***** EXCERPTED TEXT *****

In PCA plot (Figure 3B), the angle between the arrows/projections illustrates the relationship between the traits: an acute angle depicts a positive association, a 90° angle shows no association, and an obtuse angle describes a negative association. Likewise, arrow length for a given trait explains its impact on a particular PC. For instance, the arrow length for TGW and FSN was longer than other traits indicating that TGW and FSN were the major contributors for PC1 and PC2, respectively (Figure 3B). The acute angle between SA and grain traits such as GL, GWi, GA, GS, TGW and one spike trait AL depicted a positive association among these traits.

We observed acute angles between shoot traits, PSN and FSN, suggesting alterations in HD directly affects the spikelet number and plant biomass accumulation. Similarly, obtuse angles between SA and most of the spike and shoot traits point towards the opposite nature of these traits, i.e., alternations in HD and consequently in PSN affects FSN, SL and SD further leading to changes in SA. We also checked the contribution of each trait towards the first five PCs (Figure S7). As mentioned earlier, the first five PCs were selected as they explained most of the total variation. TGW, FSN, GS, SD and SA were the major contributors and FSN, GS, FSN, GL and SW were the least contributors for PC1, PC2, PC3, PC4, and PC5, respectively (Figure S7). It is worth mentioning that the contribution to PC5 highlights the association between SA and AL—both the traits tend to vary together.

*****

**EXERCISE REQUIREMENTS**:
1. List the traits that the PCA passage names as the major contributors to the first five PCs, pairing each with its PC.
2. For each statement, say whether the PCA passage supports it, answering yes or no and quoting the words that decide it.
(a) An obtuse angle between arrows indicates a negative association between traits.
(b) The first five PCs were chosen because they explained most of the total variation.
(c) The arrows for TGW and FSN were shorter than those of the other traits.
The items that follow come from a different source than the PCA passage.

***** LISTED RECORDS *****

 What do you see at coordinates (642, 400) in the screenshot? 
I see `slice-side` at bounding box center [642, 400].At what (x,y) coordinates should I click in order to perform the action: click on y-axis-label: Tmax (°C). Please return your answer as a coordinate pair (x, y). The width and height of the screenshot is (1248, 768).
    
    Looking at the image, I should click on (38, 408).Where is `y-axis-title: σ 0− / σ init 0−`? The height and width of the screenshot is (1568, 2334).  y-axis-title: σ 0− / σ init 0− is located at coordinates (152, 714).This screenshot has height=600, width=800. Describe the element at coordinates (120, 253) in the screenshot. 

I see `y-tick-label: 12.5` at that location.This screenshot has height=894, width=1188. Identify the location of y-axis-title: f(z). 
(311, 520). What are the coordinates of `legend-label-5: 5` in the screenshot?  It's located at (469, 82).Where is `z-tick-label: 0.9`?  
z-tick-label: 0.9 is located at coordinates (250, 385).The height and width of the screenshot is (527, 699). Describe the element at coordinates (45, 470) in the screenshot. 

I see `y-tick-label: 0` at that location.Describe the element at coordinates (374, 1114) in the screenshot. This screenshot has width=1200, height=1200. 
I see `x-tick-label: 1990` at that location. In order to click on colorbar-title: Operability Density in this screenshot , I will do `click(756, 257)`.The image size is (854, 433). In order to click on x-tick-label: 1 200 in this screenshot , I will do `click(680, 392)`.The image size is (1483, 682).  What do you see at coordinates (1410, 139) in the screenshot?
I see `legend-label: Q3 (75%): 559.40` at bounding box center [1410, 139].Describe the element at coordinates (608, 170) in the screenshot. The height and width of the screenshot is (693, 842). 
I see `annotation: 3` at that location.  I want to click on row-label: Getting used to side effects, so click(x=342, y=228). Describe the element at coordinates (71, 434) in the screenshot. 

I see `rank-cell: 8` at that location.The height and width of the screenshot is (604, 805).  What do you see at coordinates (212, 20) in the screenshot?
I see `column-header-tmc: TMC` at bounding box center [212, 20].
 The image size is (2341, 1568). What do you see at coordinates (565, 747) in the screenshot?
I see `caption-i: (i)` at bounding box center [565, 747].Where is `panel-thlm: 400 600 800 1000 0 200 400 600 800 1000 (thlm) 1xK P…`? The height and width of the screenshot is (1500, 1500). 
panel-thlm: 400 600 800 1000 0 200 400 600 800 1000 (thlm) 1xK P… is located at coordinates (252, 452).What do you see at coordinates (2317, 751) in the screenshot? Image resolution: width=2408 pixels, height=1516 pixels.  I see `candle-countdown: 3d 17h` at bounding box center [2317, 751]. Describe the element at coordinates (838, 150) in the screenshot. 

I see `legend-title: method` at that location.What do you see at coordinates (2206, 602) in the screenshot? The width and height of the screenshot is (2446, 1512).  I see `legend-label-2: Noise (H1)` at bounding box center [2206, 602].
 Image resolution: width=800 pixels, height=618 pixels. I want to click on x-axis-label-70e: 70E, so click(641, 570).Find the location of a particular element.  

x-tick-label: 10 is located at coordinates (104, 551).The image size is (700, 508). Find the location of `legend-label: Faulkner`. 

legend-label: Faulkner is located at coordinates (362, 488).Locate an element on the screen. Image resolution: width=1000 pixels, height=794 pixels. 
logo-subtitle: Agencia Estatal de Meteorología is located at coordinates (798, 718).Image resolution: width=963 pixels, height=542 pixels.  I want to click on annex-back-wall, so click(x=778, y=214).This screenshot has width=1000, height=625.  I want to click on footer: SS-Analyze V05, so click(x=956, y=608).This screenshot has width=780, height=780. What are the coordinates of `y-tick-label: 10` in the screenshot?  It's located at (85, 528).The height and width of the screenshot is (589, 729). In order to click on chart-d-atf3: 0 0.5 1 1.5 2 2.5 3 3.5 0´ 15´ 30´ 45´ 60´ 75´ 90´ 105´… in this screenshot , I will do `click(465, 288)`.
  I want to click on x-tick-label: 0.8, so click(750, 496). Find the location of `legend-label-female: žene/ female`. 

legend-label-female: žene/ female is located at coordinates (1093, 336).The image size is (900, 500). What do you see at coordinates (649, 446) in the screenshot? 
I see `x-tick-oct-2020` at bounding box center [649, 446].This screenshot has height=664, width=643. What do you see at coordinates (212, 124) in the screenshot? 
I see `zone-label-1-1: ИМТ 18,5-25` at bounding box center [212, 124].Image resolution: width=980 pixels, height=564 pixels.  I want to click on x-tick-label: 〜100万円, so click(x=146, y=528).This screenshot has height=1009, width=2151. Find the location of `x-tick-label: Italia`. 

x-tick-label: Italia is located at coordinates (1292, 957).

*****

**SOLUTIONS PER TASK**:
1. TGW (PC1), FSN (PC2), GS (PC3), SD (PC4), SA (PC5)

2.
(a) Yes: "an obtuse angle describes a negative association"
(b) Yes: "the first five PCs were selected as they explained most of the total variation"
(c) No: "the arrow length for TGW and FSN was longer than other traits"